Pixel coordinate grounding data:
_ _ _ _

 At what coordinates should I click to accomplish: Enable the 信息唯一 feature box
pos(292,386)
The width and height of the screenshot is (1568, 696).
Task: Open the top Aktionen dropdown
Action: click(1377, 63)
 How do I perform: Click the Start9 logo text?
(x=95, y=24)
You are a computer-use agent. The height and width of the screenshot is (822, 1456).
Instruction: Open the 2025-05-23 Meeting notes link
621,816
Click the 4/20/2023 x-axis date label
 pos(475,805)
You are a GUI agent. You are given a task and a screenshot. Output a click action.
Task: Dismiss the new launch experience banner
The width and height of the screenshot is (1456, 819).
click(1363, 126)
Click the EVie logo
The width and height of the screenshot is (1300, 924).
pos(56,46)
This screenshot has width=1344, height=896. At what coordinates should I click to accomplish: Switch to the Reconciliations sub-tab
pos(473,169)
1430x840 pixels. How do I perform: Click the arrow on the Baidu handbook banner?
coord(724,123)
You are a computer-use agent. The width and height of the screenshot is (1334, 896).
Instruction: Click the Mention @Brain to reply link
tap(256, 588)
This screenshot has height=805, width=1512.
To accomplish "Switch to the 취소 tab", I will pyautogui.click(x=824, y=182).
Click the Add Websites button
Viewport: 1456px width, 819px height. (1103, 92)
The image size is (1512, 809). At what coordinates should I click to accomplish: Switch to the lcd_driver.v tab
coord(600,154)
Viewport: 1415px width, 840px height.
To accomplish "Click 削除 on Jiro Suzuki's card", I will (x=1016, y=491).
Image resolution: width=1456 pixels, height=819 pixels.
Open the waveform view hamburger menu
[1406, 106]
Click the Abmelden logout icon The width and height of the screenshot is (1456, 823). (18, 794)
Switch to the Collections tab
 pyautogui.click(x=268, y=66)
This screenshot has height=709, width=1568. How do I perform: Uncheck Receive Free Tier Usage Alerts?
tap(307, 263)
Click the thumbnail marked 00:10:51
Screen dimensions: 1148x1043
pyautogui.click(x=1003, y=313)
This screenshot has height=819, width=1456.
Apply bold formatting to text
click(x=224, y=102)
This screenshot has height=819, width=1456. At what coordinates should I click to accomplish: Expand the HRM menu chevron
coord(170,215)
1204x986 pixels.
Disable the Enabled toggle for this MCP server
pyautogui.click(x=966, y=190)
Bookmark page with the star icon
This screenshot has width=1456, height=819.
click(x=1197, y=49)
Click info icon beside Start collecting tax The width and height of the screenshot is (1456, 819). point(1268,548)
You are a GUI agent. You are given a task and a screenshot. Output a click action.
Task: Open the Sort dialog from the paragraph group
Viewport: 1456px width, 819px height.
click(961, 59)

_ _ _ _

__Exercise prompt__: Leave out every line above except those from the line with "Click info icon" up to and including the line with "Task: Open the Sort", and copy those exactly.

__Solution for this exercise__:
Click info icon beside Start collecting tax The width and height of the screenshot is (1456, 819). point(1268,548)
You are a GUI agent. You are given a task and a screenshot. Output a click action.
Task: Open the Sort dialog from the paragraph group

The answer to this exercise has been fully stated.